Start of TASK MATERIAL

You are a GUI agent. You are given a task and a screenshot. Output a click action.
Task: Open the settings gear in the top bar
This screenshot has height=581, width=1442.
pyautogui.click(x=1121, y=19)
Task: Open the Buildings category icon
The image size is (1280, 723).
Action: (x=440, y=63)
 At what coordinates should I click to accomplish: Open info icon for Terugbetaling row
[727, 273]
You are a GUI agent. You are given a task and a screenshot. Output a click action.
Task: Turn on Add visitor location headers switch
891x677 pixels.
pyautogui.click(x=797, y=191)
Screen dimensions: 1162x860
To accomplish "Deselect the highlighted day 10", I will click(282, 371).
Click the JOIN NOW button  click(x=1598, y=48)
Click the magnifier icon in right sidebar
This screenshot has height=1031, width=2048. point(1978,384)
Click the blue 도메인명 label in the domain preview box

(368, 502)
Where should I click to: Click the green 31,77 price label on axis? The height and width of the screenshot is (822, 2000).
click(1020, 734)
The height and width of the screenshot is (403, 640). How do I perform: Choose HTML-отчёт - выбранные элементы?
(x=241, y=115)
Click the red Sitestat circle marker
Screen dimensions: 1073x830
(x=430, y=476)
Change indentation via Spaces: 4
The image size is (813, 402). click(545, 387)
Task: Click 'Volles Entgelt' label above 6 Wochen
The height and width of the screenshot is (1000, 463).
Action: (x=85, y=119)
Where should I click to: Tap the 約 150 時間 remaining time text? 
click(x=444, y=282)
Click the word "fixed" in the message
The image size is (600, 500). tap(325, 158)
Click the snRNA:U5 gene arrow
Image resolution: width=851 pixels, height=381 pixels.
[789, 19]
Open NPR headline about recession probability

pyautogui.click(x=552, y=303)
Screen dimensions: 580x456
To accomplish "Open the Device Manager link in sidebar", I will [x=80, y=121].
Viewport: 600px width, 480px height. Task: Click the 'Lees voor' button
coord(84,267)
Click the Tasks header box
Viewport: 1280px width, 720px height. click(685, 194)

End of TASK MATERIAL

▶ EXERCISE BRIEF
A precise copy of all the records is needed.

▶ REPLY TO THE TASK
You are a GUI agent. You are given a task and a screenshot. Output a click action.
Task: Open the settings gear in the top bar
This screenshot has height=581, width=1442.
pyautogui.click(x=1121, y=19)
Task: Open the Buildings category icon
The image size is (1280, 723).
Action: (x=440, y=63)
 At what coordinates should I click to accomplish: Open info icon for Terugbetaling row
[727, 273]
You are a GUI agent. You are given a task and a screenshot. Output a click action.
Task: Turn on Add visitor location headers switch
891x677 pixels.
pyautogui.click(x=797, y=191)
Screen dimensions: 1162x860
To accomplish "Deselect the highlighted day 10", I will click(282, 371).
Click the JOIN NOW button  click(x=1598, y=48)
Click the magnifier icon in right sidebar
This screenshot has height=1031, width=2048. point(1978,384)
Click the blue 도메인명 label in the domain preview box

(368, 502)
Where should I click to: Click the green 31,77 price label on axis? The height and width of the screenshot is (822, 2000).
click(1020, 734)
The height and width of the screenshot is (403, 640). How do I perform: Choose HTML-отчёт - выбранные элементы?
(x=241, y=115)
Click the red Sitestat circle marker
Screen dimensions: 1073x830
(x=430, y=476)
Change indentation via Spaces: 4
The image size is (813, 402). click(545, 387)
Task: Click 'Volles Entgelt' label above 6 Wochen
The height and width of the screenshot is (1000, 463).
Action: (x=85, y=119)
Where should I click to: Tap the 約 150 時間 remaining time text? 
click(x=444, y=282)
Click the word "fixed" in the message
The image size is (600, 500). tap(325, 158)
Click the snRNA:U5 gene arrow
Image resolution: width=851 pixels, height=381 pixels.
[789, 19]
Open NPR headline about recession probability

pyautogui.click(x=552, y=303)
Screen dimensions: 580x456
To accomplish "Open the Device Manager link in sidebar", I will [x=80, y=121].
Viewport: 600px width, 480px height. Task: Click the 'Lees voor' button
coord(84,267)
Click the Tasks header box
Viewport: 1280px width, 720px height. click(685, 194)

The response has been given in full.